# Installing over Serial connection  -help-



## eggblade1 (Apr 27, 2011)

I own a v480 sun server with a the standard UltraSPARC III processors which are said to be supported by freeBSD. I attempted to install using the cdrom placed directly into the v480 but it came up with an error. Folowing instructions on the internet, apparently it must be installed via serial port. I forgot why but hardware prevents its installation via cdrom.

I have a Ethernet cable with an adapter but thats as much as i know. I tried to hook it up to my desktop computer using the standard ethernet ports on my PC and then the serial port into my v480 but nothing happens. I installed putty but I really have no clue what I am doing. Trial and error but I've ran out of options and I cant find anything on the web.

I am a student. I was given this machine by a local helpful guy and it is in full working order. Just replaced. 

Can anyone send me in the right direction to installing FreeBSD via serial on a v480?

By the way, my personal computer is a standard pc, I used to use it for gaming a few years ago but its becoming outdated.

Please, I'll take any knowlege (even random tips) you can throw at me.


----------



## vivek (Apr 27, 2011)

Here you go - http://www.freebsd.org/doc/en_US.ISO8859-1/books/handbook/install-advanced.html


----------



## eggblade1 (Apr 27, 2011)

thanks! 

I think that answers everything on installing, can anyone help me with the physical connectiong of the serial ports? I feel like I'm doing it wrong as there is no notification of any change when I plug it in.


----------



## danbi (Apr 27, 2011)

You need to connect a null-modem cable between the serial port of the PC and the serial port of the SUN server. This is not the Ethernet port!

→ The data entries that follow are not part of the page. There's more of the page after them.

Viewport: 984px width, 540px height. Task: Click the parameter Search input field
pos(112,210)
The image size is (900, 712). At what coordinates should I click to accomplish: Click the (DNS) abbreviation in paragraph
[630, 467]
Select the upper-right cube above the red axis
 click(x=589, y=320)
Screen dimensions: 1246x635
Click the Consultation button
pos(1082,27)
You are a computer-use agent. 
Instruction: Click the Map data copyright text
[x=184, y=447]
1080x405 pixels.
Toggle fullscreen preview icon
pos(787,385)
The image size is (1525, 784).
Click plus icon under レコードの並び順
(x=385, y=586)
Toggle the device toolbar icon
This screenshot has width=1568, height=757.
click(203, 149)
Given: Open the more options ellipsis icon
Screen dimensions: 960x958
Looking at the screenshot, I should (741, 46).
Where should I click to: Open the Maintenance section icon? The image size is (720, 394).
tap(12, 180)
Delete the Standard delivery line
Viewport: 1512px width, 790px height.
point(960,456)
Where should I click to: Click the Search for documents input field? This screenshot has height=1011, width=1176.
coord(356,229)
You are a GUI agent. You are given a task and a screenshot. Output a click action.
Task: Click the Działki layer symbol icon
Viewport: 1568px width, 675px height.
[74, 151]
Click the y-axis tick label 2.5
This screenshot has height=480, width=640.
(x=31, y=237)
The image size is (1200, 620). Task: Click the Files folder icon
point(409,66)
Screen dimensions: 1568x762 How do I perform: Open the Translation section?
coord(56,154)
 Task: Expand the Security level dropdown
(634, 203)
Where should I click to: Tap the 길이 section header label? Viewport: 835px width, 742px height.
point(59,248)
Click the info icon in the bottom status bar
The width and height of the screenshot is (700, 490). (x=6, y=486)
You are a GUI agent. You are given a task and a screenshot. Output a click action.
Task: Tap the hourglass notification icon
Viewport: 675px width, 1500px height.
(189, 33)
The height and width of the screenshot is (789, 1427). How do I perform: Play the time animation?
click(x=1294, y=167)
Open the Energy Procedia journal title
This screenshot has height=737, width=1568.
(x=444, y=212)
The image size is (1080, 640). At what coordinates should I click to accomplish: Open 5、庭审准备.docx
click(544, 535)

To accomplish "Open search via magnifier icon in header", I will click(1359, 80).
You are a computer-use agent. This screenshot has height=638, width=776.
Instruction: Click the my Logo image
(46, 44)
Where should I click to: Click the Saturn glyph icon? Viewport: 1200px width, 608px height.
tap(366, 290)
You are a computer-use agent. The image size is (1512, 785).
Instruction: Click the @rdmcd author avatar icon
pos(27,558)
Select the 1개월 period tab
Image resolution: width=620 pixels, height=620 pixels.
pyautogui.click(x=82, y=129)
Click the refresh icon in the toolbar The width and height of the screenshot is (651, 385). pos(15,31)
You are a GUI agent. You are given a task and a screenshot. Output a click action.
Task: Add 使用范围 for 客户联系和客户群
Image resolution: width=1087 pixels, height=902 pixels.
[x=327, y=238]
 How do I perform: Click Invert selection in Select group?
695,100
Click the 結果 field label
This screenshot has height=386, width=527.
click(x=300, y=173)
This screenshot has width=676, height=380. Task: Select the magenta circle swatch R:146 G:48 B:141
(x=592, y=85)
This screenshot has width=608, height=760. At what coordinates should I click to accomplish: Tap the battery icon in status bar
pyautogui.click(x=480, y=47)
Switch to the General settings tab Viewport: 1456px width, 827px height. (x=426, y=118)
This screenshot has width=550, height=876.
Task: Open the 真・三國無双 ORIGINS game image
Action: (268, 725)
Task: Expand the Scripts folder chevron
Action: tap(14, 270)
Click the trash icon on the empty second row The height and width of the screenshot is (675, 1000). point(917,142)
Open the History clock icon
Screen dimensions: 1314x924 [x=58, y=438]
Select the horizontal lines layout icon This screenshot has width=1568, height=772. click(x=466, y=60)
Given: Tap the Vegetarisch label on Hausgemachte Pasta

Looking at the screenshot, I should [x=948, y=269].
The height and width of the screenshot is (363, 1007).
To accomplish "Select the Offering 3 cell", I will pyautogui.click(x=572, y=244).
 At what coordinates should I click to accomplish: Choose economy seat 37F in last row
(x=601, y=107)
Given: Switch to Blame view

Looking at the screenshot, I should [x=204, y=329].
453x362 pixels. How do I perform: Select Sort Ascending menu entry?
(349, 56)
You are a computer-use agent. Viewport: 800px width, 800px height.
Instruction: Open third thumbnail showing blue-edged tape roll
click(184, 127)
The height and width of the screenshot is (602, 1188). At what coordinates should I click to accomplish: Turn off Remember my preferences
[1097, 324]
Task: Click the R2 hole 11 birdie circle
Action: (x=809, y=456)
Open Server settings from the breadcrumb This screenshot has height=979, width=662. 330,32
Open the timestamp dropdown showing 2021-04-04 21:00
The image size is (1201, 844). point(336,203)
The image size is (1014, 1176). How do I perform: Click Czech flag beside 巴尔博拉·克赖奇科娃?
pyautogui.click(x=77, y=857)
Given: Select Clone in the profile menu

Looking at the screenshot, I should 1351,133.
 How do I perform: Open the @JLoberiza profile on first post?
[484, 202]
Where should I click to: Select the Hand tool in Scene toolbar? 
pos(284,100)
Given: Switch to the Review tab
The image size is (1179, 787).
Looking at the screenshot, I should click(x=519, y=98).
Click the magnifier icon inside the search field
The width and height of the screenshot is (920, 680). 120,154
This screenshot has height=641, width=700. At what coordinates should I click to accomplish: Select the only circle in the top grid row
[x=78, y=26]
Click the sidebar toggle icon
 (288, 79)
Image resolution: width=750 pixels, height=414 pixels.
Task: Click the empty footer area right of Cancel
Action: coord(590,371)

Then, you need an terminal emulation program on the PC. You did not mention what OS your PC is running. If it is Windows, in older versions there was HyperTerminal... no idea what is it now.

Once  you connect both machines and run the terminal emulator, connect to the serial port at 9600 bps and you will see console messages from the SUN server.


----------



## SirDice (Apr 27, 2011)

danbi said:
			
		

> Then, you need an terminal emulation program on the PC. You did not mention what OS your PC is running. If it is Windows, in older versions there was HyperTerminal... no idea what is it now.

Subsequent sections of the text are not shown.